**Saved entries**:
>>>

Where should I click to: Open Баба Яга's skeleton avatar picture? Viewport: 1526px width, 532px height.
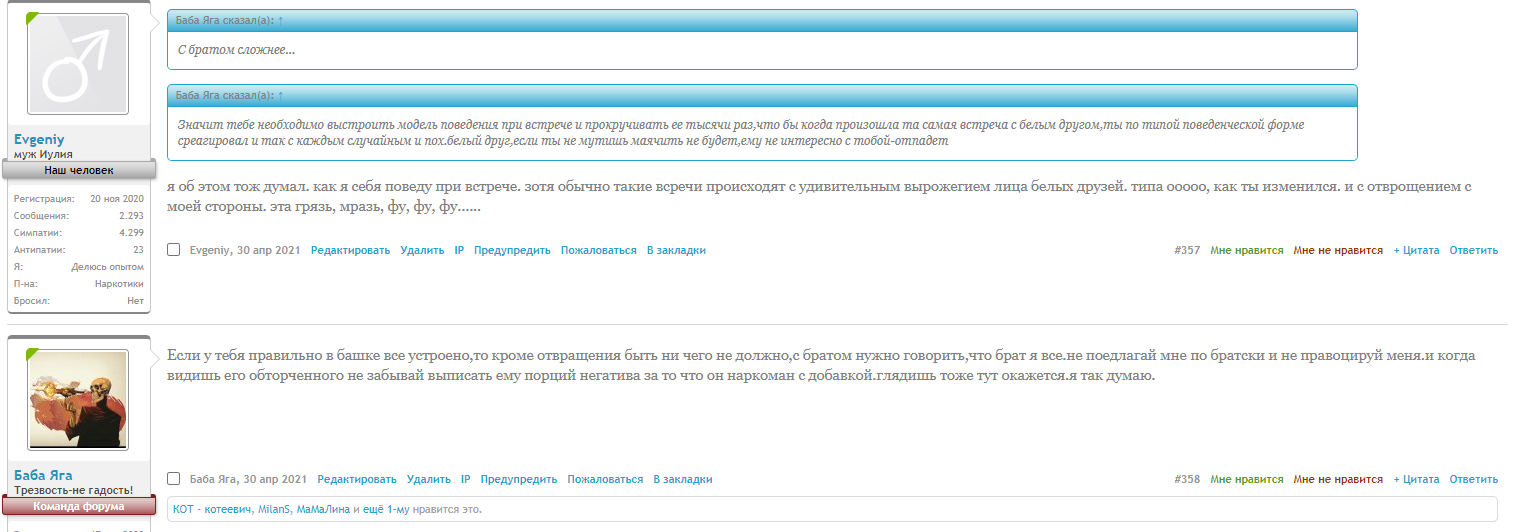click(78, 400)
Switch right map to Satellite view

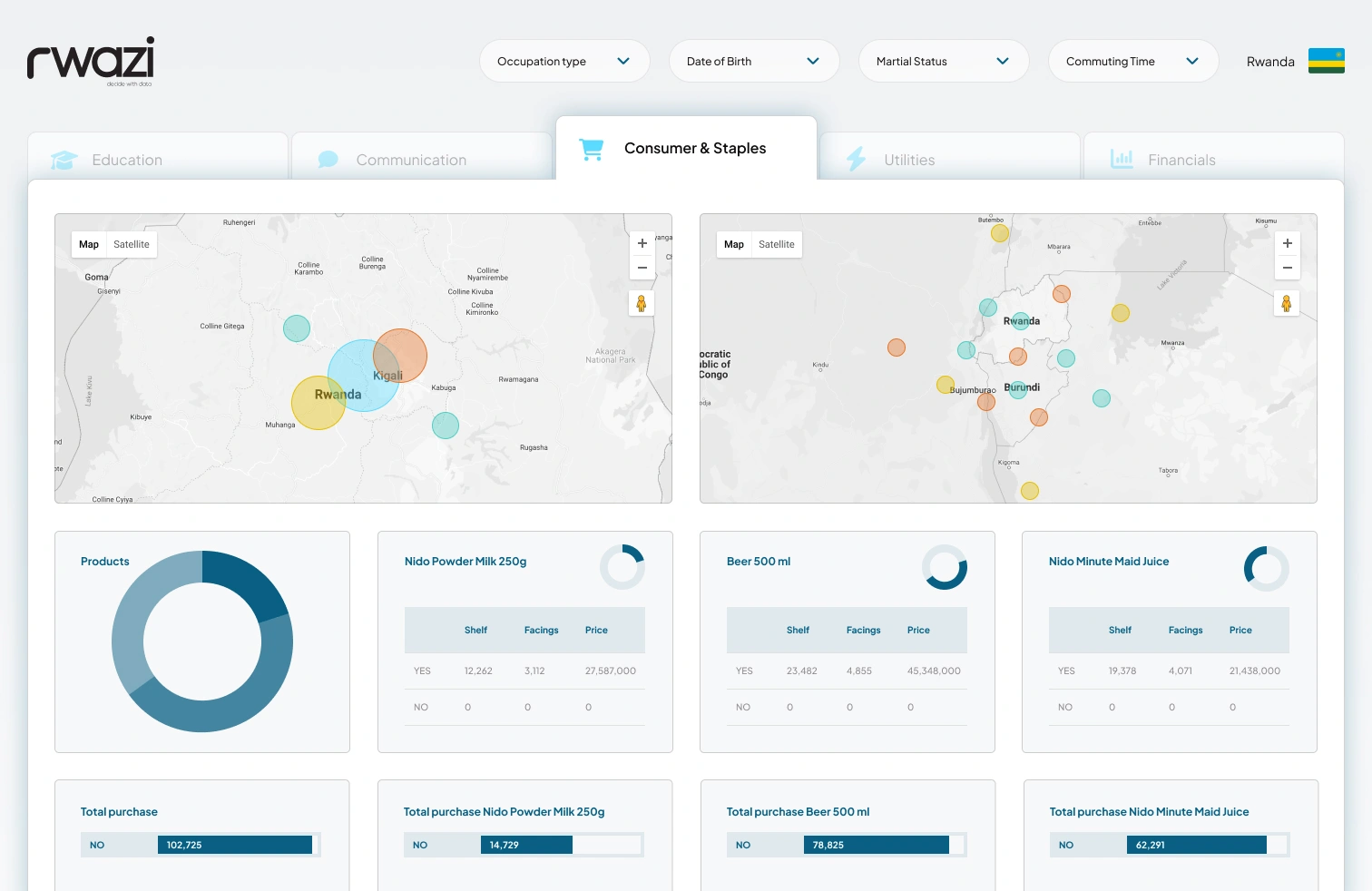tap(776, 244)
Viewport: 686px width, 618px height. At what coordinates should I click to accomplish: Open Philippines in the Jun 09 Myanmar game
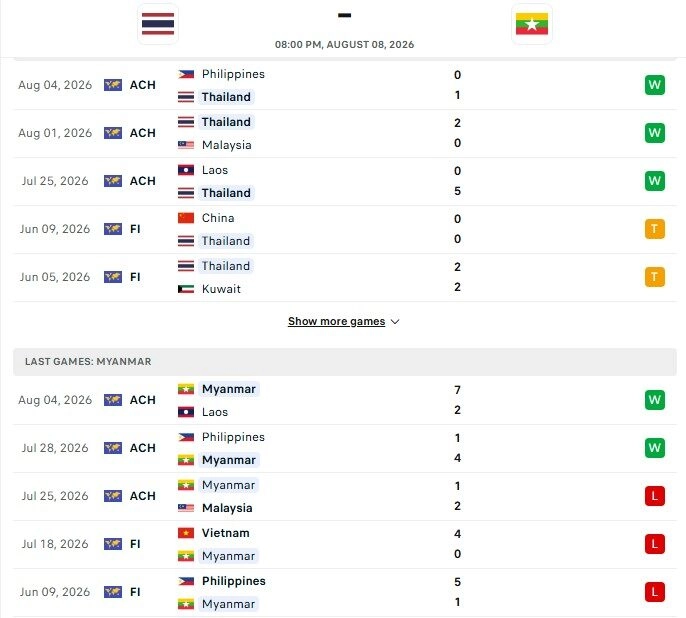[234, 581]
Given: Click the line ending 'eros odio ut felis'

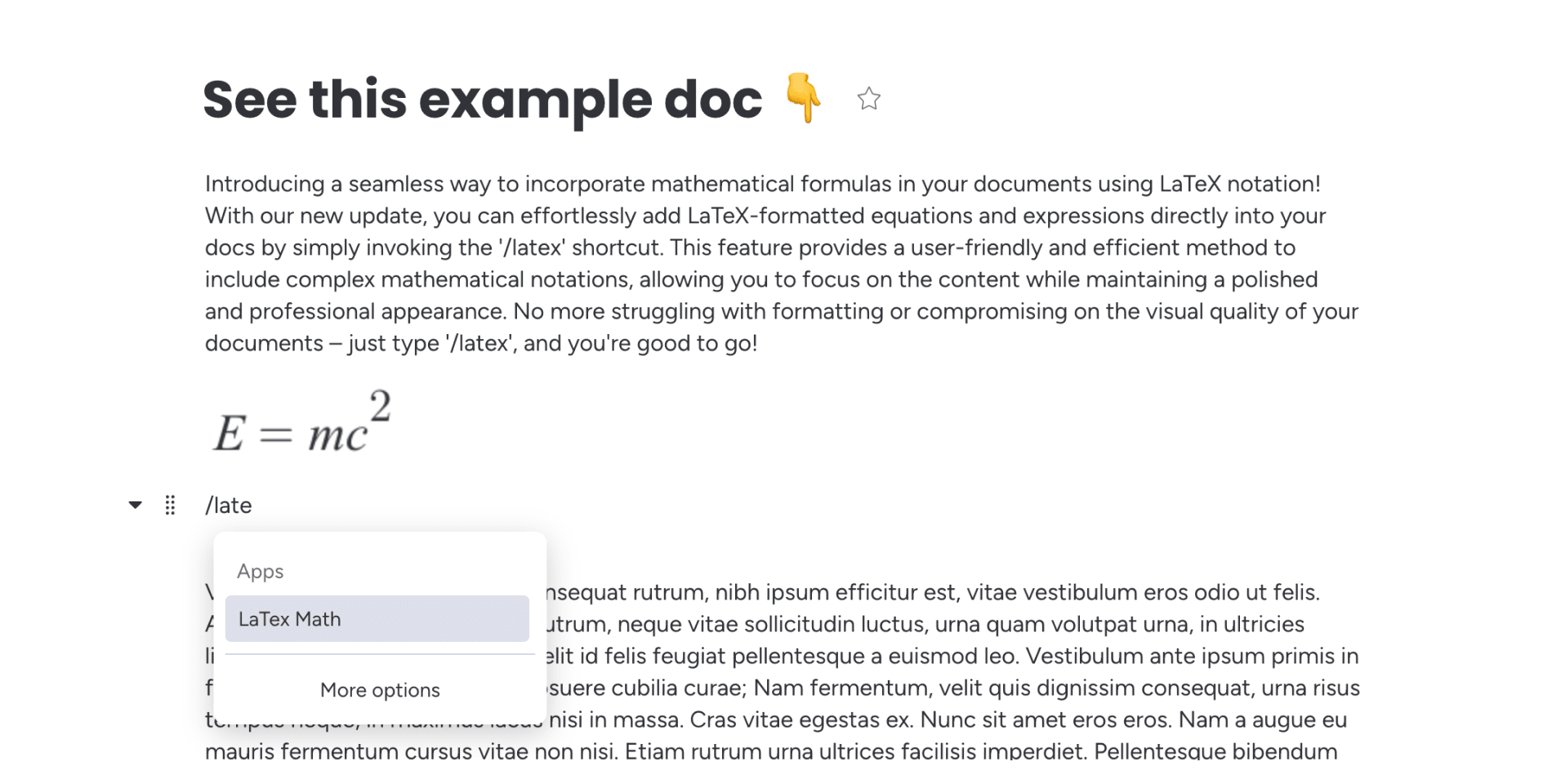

<<<

Can the entries above be repeated exactly, without their pictures?

Where should I click to: Open Баба Яга's skeleton avatar picture? Viewport: 1526px width, 532px height.
click(78, 400)
Switch right map to Satellite view

tap(776, 244)
Viewport: 686px width, 618px height. At what coordinates should I click to accomplish: Open Philippines in the Jun 09 Myanmar game
[234, 581]
Given: Click the line ending 'eros odio ut felis'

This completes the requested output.